Applying Medical Loss Ratio to Dental Insurance: Considerations for Legislators
By Mike Adelberg, NADP Executive Director
November 29, 2023
Recently, I attended the fall meeting of the National Conference of Insurance Legislators (NCOIL), during which the organization again discussed whether to apply Medical Loss Ratio to dental plans. Since the passage of the Affordable Care Act, commercial market medical plans have been required to meet an 80% or 85% loss ratio; one state, Massachusetts, has established a similar loss ratio for dental plans; many other states have opted for a different approach—reporting and outlier remediation. After looking at this for a year, NCOIL could establish a model dental MLR law for the nation in early 2024.
Medical Loss Ratio is the percentage of incoming dollars that gets paid out in medical services. If a medical insurance plan collects $10,000 in premiums from a member and pays out $8,000 in medical claims and quality improvement activities, that plan had an 80% loss ratio for the member. The remaining 20% was used for “administrative” functions—including enrolling the member, maintaining the provider network, responding to questions, staying compliant with government requirements, etc. Insurance plans commonly have profit margins between 3 and 5%, whether medical or dental.
Medical and dental plans are both regulated by departments of insurance. Both also seek to stretch dollars by negotiating discounts with providers, cost-sharing with members, and reviewing expensive and unusual services to make sure the service is appropriate. However, medical and dental plans are dramatically different.
Premiums and Fixed Costs: A commercial market medical insurance premium is often around $600 a month. This contrasts with $35 for a dental PPO and $20 a month for a dental HMO. Despite this huge money gap, dental and medical plans perform most of the same administrative tasks. Professional insurance regulators and actuaries have long understood that because of this underlying fact, low premiums plans (including dental) cannot be expected to achieve the same loss ratio as high-premium products (including medical).
Mandated Coverage vs. Voluntary Coverage: The Affordable Care Act made medical insurance coverage near-universal. It created penalties for employers for not covering full-time employees, subsidized people who buy their own health insurance, and backstopped plans for covering sick/expensive individuals. None of this exists in dental; it is a voluntary, non-subsidized purchase. Dental plans hold premium increases because individuals and small businesses drop coverage when premiums rise too fast. Actuarial modeling projects premium increases as a necessary response to an arbitrarily high MLR for dental plans.
Catastrophic vs.

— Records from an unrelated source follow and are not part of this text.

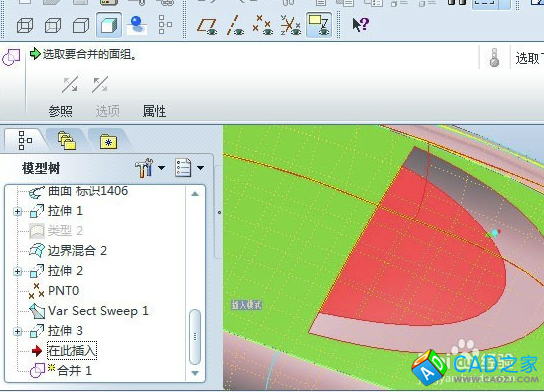Toggle datum axis display
The image size is (544, 392).
coord(235,26)
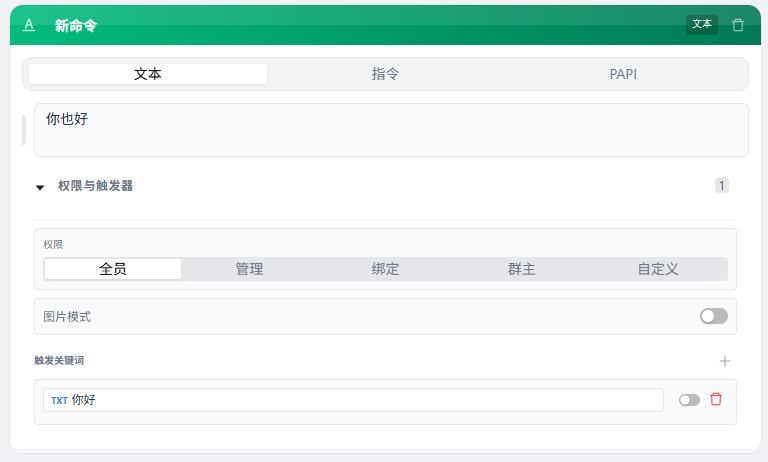Pick the 自定义 permission option
The image size is (768, 462).
point(658,269)
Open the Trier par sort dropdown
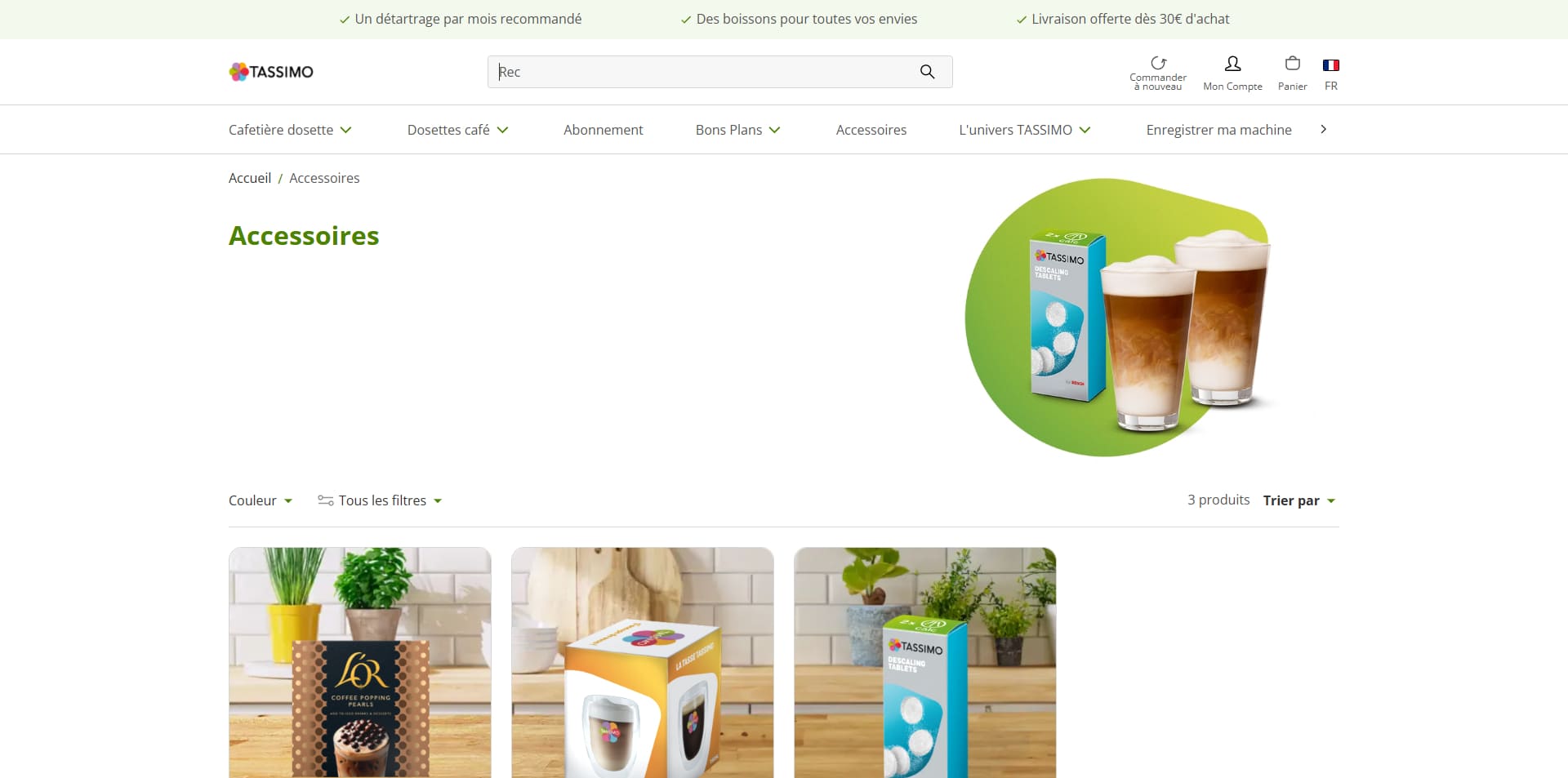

Preventive Care Emphasis: Medical insurance provides 100% catastrophic coverage when individuals have a major medical need—like an expensive chronic disease or hospitalization. Families can lose their entire savings, house, etc. without this protection. Dental care can be expensive too, but not on the same scale. For this reason, and because preventive dental care supports a person’s overall health, dental plans typically pay 100% for preventive services but cap their annual maximum payment. Proponents of an arbitrarily high MLR for dental plans state that they want to use MLR to upend this common benefit design.
What happens if dental plans are required to meet a medical plan’s MLR? The Massachusetts experiment is still unfolding, but there are ominous signs. The state’s Department of Insurance has dealt with difficulties in implementation; the regulation, which must go into effect on January 1, is still not final. Even without a final regulation, five dental plans have determined that they must exit the Massachusetts Small Group market. Additional exits are likely when the regulation is finalized. In 2024, tens of thousands of people will lose dental coverage, be forced to switch providers or be forced to select more expensive plans. While I truly hate writing this, it is probable that fewer people will be covered in 2024 than in 2023.
NADP looks forward to working with NCOIL on a model law based on reporting and outlier remediation.